Comment /jira refresh to re-evaluate validity if changes to the Jira bug are made, or edit the title of this pull request to link to a different bug.

The bug has been updated to refer to the pull request using the external bug tracker.

In response to this:

Problem:
OLM metrics endpoints were exposed without proper authentication, allowing unauthorized access to sensitive operational data.

Root Cause:
kube-rbac-proxy configuration was missing critical authentication arguments:

--client-ca-file

--auth-mode=rbac

Solution:

Add missing authentication arguments to kube-rbac-proxy in package-server-manager

Mount client CA certificate from new metrics-client-ca ConfigMap

Update ServiceMonitor to use scrapeClass: tls-client-certificate-auth

Create ConfigMap with service CA injection for automatic CA bundle sync

Security Impact:

Before: Any HTTPS client could access metrics endpoints

After: Only authorized Prometheus service account (system:serviceaccount:openshift-monitoring:prometheus-k8s) can access metrics

Instructions for interacting with me using PR comments are available here. If you have questions or suggestions related to my behavior, please file an issue against the openshift-eng/jira-lifecycle-plugin repository.

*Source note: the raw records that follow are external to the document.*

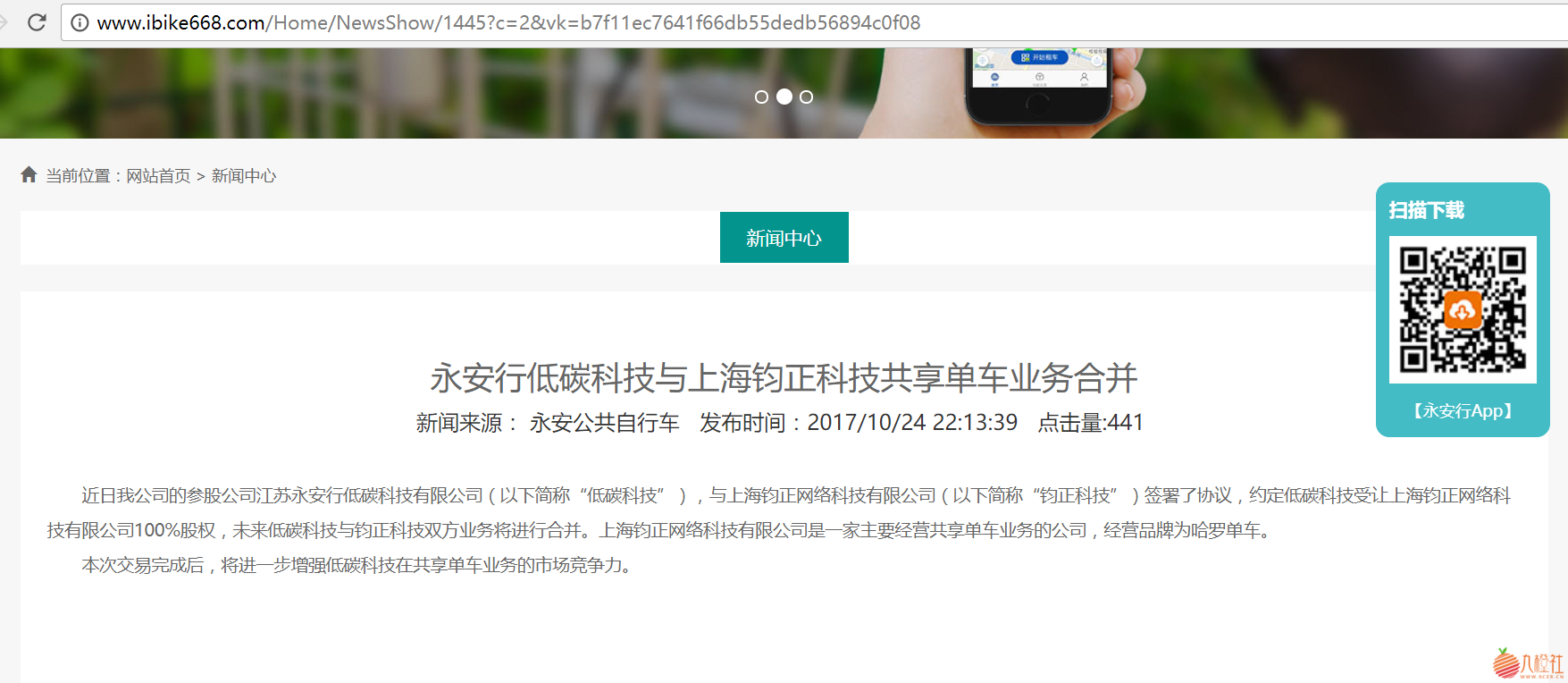Click the article headline about 共享单车业务合并
The image size is (1568, 683).
tap(784, 378)
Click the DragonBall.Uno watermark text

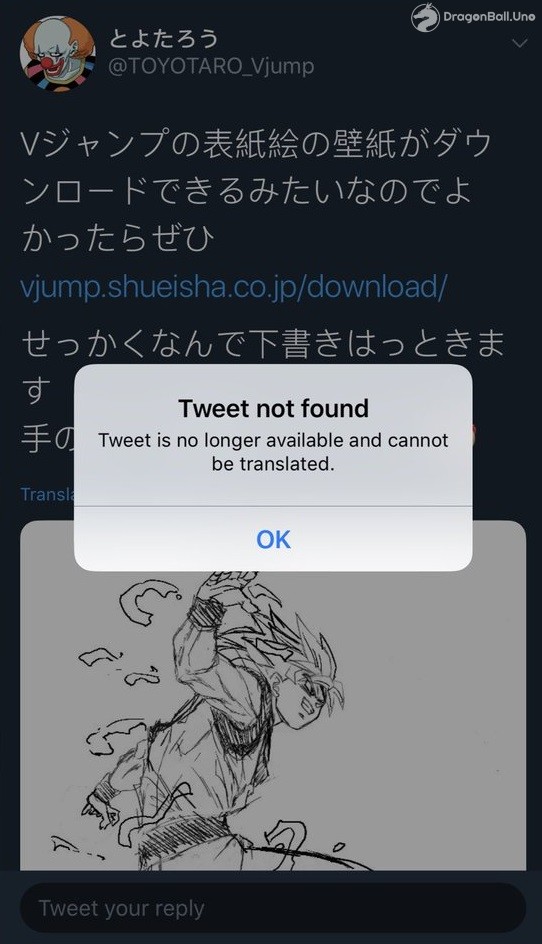point(489,17)
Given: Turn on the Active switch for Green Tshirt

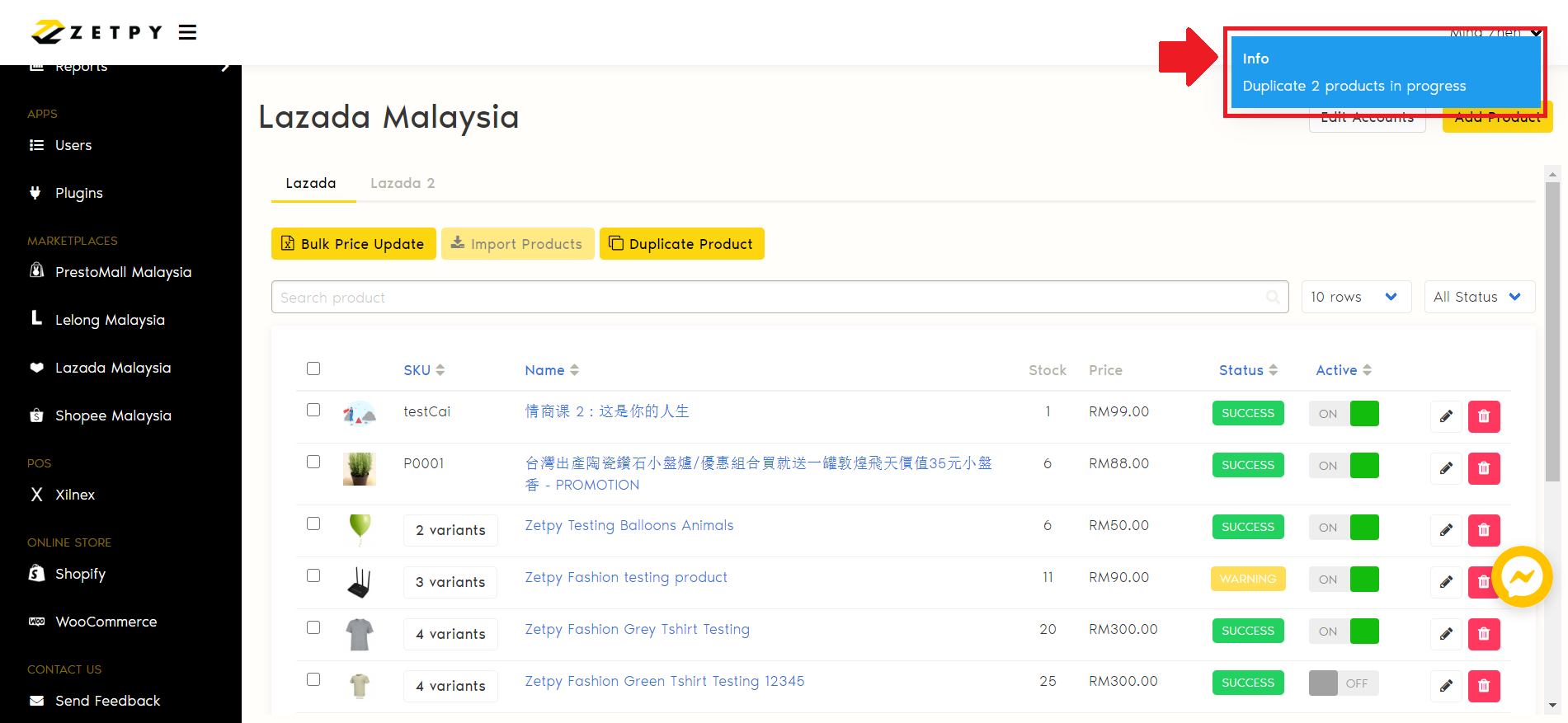Looking at the screenshot, I should 1343,683.
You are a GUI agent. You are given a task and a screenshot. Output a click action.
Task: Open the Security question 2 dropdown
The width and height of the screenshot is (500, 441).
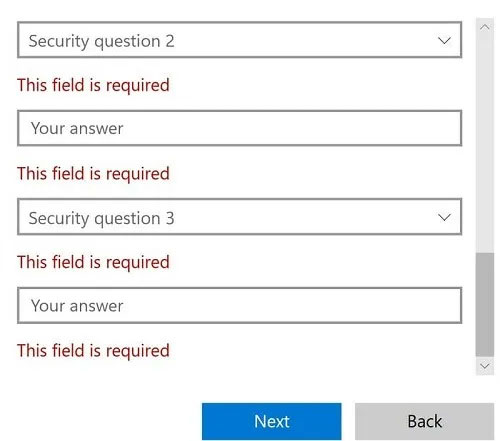(x=239, y=40)
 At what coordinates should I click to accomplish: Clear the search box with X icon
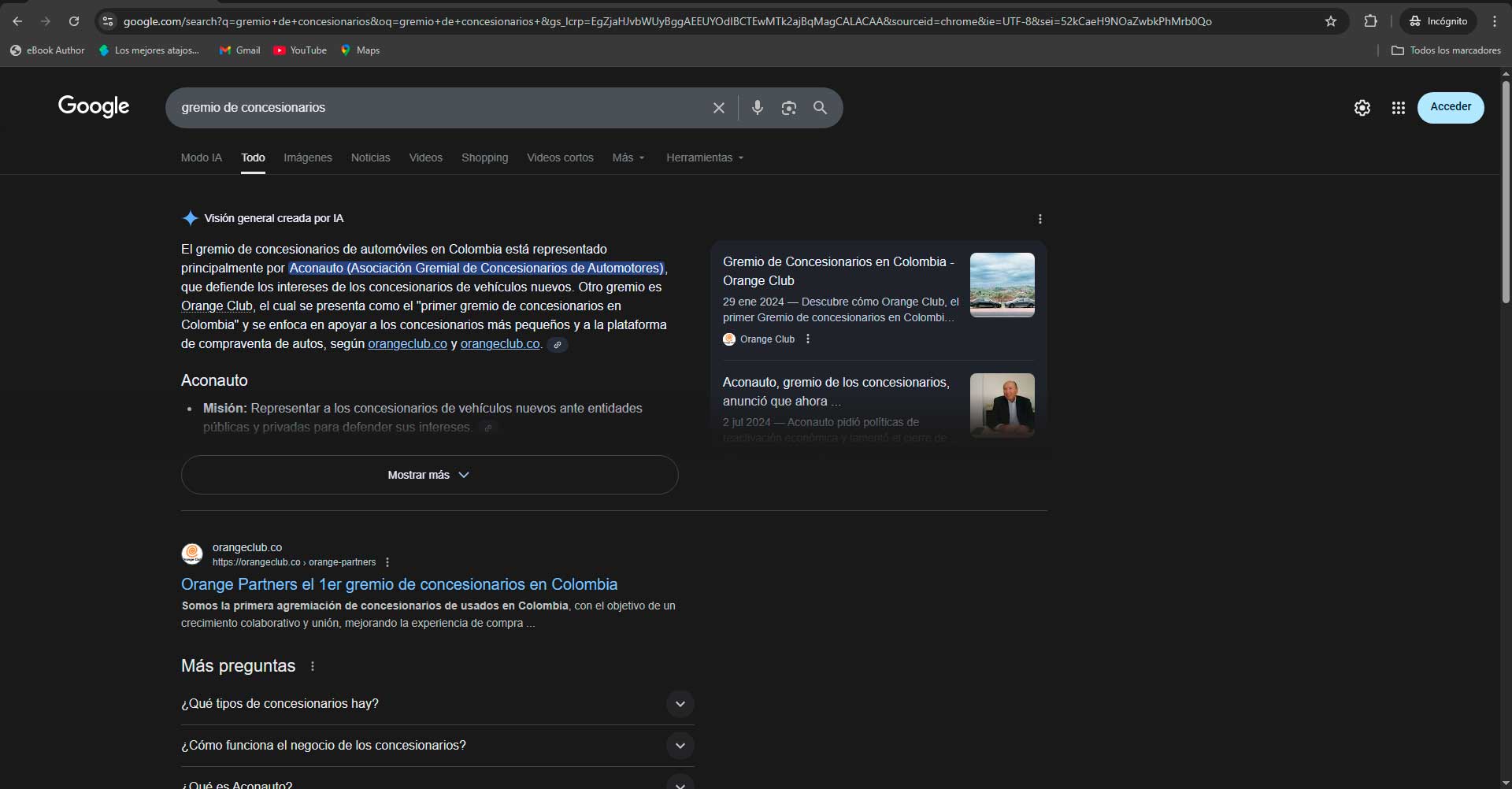click(718, 108)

dtfranz · 2025-09-04T07:12:26Z

/retest

anik120 · 2025-09-04T19:10:03Z

Looks like the cluster failed to launch in the previous failure because of infra issues

/retest

anik120 · 2025-09-08T14:34:28Z

/retest

perdasilva · 2025-09-09T07:50:28Z

/retest

perdasilva · 2025-09-09T09:09:52Z

/jira refresh

openshift-ci-robot · 2025-09-09T09:10:02Z

@perdasilva: This pull request references Jira Issue OCPBUGS-59768, which is valid. The bug has been moved to the POST state.

3 validation(s) were run on this bug

bug is open, matching expected state (open)
bug target version (4.21.0) matches configured target version for branch (4.21.0)
bug is in the state ASSIGNED, which is one of the valid states (NEW, ASSIGNED, POST)

Requesting review from QA contact:
/cc @Xia-Zhao-rh

In response to this:

/jira refresh

Instructions for interacting with me using PR comments are available here. If you have questions or suggestions related to my behavior, please file an issue against the openshift-eng/jira-lifecycle-plugin repository.

perdasilva · 2025-09-09T09:17:15Z

/approve
/lgtm

openshift-ci · 2025-09-09T09:18:10Z

[APPROVALNOTIFIER] This PR is APPROVED

This pull-request has been approved by: anik120, perdasilva

The full list of commands accepted by this bot can be found here.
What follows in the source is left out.